Problem A: In the letters below, the one headed "Bringing It Down" puts several short phrases in double quotation marks. List those phrases, leaving out the article title in square brackets.
Problem B: In the letters below, what does the first writer think the traditional Jewish gender system is intended to do?
Problem C: Write a continuation of the letters below, carrying on the one about lipstick and enlightenment after its last sentence.

Bringing It Down
The new issue of WIE
is indeed an interesting issue and beautifully
done. I only wish that now there could be a conversation among all the people
interviewed, to see what we learned from each other.
I do have one serious objection. It appears that one of the standard questions
asked in many of the interviews was about traditions that divide clearly between
men's and women's roles, the examples being tantra and Orthodox Judaism—where
men devote themselves to "study and prayer" while women devote themselves
to "home and children." This perpetuates the stereotype that women
don't study or pray, which is the opposite of what both Esther Kosofsky and
I were saying ["The Back of the Synagogue Is Not the Back of the Bus"].
More correct would be to say that in traditional Judaism men are responsible
for the organization of public
prayer and for studying and administering
aspects of Torah tradition. Women certainly study and women
certainly also pray.
The main thing about gender roles in Judaism is not "getting there"—to
liberation—but "bringing it down"—bringing the message to other sentient
beings. The liberation ultimately has to be a collective one. There have to
be ways of transmitting this to the collective. So the question is: How do you
create a structure that does that? If teaching people one-by-one worked, we
would have had a world of liberated individuals long ago. It's not enough. So
the traditional Jewish gender system is intended, I think, to help support strong
family and community structures, in order to preserve and transmit the teachings
to the next generation.
Los Angeles, California
Lipstick and Enlightenment
Thank you for the wonderful interview with Jetsunma Ahkön Lhamo
["What's the Relationship between Emptiness and Beautiful Nails?"].
I was completely fascinated and inspired by her story and teaching style. I
have experienced the same prejudices in regards to my appearance and gender
within my own spiritual family. I was openly mocked and laughed at by my fellow
students if I ever wore lipstick or high heels, as if to say that this meant
that I couldn't possibly be a serious seeker. In the beginning it hurt and confused
me even though I knew that my teacher took me seriously. Eventually, as my spiritual
life deepened, I knew that I truly cared about growing spiritually more than
about anything else. If enlightenment were as simple as throwing away my lipstick,
I would have done it a long time ago.

Data records:
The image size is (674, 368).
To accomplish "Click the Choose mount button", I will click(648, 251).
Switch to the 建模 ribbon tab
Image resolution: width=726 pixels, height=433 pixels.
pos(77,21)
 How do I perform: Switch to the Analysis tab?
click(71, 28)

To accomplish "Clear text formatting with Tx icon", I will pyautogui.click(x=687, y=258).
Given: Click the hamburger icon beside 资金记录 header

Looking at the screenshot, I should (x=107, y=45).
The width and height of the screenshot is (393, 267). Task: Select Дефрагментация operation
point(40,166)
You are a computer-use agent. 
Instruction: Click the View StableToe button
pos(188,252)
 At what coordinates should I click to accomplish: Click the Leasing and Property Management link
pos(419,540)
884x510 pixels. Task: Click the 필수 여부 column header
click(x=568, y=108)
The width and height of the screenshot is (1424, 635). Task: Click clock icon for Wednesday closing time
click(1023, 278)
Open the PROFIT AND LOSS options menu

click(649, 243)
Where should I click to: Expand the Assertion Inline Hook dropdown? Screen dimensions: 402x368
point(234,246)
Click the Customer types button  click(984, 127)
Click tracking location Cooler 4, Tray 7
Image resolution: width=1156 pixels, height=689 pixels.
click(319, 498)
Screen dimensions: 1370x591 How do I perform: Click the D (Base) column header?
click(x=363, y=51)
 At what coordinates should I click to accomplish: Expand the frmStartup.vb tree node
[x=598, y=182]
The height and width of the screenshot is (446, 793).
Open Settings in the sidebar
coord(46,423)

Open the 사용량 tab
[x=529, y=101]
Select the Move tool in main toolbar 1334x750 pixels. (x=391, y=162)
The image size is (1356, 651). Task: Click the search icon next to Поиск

Exercise response A: "study and prayer", "home and children", "getting there", "bringing it down"

Exercise response B: To help support strong family and community structures, in order to preserve and transmit the teachings to the next generation.

Exercise response C:
Thank God that I am not blind enough to think that a male teacher (or student)
who wears a shirt and tie and is impeccable in his grooming and appearance could
not possibly be the real thing. If that were the case, I never would have allowed
the teachings of my own teacher into my life. Don't let good looks and charisma
fool you! Any preconceived idea of how a real teacher or a real student should
look and dress is only our own limitation staring us in the face and stopping
our evolution. Anyone who has found "the jewel" and is willing to
share it should be treated as the gift from God that they are even if they don't
wear orange robes or shave their head.
New York, New York
Lion's Roar of Enlightenment
Thank you for your interview of Jetsunma Ahkön Lhamo. Jewish-Italian-American
, reincarnation of the founder of the Palyul sect of the Nyingma
school of Tibetan Buddhism, incarnation of Lhacham Mandarawa—after reading these
outrageous credentials I could hardly wait to hear about her track record in
the fifteen or so years she's been teaching and what she would reveal about
"the relationship between emptiness and beautiful nails." Andrew Cohen
didn't hold back in the interview and Jetsunma didn't flinch. She seems to be
a teacher who walks her talk. This was a revelation to me because I'd written
her off as a spiritual bimbo when I first heard of her discovery years ago while
a member of Trungpa Rinpoche's Vajradhatu community in Boulder, Colorado. By
the end of the interview I felt a lot of respect for her dignity.
Her poem "War Cry" was a brilliant addition to the piece. Here
Jetsunma unleashes the ferocity of an irate mother protecting her young as well
as the nurturing quality of a mother. The language she uses in "War Cry"
is that of a woman yet the aspiration to do whatever it takes to achieve victory
is beyond gender
. The relationship between emptiness and beautiful nails
is the lion's roar of enlightenment!
Mind and Beyond Mind
Can we ever know if there actually is difference
of and beyond thought? Perhaps differentiation is purely a function of mind,
and difference the mind's creation. Do "men" and "women"
exist from a perspective of no difference, beyond mind?
It seems to be a very deeply entrenched human condition to equate the representations
of mind with what is totally independent of and beyond it. While it is often
extremely useful, even necessary, to equate the two to live in the world, the
usefulness of the equation in no way makes it true.
It is just as reasonable, possibly more so, to see mind/thought as a tool,
which has evolved to be appropriate to, and useful in, the environment in which
it finds itself, as to see it as a mirror image of that environment. This is
saying nothing about what actually is
and leaves what is
beyond mind, undescribed, and the mystery it surely is.
To say there actually is
difference is saying exactly the opposite.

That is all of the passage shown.